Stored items
○ ○ ○ ○ ○

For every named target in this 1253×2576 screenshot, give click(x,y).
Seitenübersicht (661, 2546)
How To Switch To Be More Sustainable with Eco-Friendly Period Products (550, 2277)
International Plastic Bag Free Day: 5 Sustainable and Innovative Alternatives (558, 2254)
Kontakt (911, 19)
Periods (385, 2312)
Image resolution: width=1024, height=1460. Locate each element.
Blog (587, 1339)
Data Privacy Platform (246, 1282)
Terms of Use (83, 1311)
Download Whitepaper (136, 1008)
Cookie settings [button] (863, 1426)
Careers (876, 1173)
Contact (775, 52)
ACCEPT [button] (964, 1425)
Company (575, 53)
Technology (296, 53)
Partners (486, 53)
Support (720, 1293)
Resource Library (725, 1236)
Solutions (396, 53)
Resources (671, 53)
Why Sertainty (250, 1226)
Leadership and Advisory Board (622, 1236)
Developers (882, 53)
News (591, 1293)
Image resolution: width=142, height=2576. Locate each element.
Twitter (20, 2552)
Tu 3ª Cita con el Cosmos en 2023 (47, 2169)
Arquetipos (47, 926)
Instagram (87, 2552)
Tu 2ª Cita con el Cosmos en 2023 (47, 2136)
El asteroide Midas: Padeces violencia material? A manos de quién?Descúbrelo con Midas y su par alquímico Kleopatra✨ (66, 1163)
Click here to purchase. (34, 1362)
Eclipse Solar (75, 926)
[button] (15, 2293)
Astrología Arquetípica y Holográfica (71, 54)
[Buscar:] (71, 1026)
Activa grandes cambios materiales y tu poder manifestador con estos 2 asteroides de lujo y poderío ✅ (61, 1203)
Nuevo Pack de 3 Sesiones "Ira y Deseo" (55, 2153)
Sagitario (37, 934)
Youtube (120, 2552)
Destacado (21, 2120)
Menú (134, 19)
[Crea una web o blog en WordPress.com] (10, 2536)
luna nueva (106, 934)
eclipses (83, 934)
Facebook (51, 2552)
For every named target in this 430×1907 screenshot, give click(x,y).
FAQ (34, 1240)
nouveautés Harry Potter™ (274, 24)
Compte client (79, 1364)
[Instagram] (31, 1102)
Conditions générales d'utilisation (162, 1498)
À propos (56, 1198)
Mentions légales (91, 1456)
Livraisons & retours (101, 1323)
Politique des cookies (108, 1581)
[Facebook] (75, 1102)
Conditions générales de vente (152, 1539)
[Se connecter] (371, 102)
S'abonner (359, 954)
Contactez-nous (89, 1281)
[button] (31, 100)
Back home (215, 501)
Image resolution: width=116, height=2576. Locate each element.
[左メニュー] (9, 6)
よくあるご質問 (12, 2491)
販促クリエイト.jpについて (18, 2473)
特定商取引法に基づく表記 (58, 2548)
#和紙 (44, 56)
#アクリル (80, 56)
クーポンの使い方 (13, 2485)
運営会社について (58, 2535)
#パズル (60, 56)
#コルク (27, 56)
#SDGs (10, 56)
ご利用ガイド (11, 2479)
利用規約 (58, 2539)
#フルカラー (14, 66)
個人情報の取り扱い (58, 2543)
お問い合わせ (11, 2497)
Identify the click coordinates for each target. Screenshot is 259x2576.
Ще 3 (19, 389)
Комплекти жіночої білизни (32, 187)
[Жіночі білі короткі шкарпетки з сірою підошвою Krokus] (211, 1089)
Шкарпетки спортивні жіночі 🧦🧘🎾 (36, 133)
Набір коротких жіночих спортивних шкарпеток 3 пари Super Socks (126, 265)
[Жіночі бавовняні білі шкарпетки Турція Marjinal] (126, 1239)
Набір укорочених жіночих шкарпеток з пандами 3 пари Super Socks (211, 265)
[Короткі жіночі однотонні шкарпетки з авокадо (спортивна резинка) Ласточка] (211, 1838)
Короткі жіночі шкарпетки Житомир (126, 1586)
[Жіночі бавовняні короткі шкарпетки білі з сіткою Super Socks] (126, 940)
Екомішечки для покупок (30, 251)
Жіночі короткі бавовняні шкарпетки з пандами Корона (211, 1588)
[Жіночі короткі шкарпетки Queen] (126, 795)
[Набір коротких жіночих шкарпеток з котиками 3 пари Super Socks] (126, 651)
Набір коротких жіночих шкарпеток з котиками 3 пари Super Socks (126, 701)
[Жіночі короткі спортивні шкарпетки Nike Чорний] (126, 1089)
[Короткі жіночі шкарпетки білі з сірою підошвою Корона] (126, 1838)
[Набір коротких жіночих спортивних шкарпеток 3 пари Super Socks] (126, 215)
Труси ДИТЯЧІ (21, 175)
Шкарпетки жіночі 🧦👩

○ ○ ○ ○ ○

From the data, collect all lines where the string "Cosmos" appears.

Tu 3ª Cita con el Cosmos en 2023 (47, 2169)
Tu 2ª Cita con el Cosmos en 2023 (47, 2136)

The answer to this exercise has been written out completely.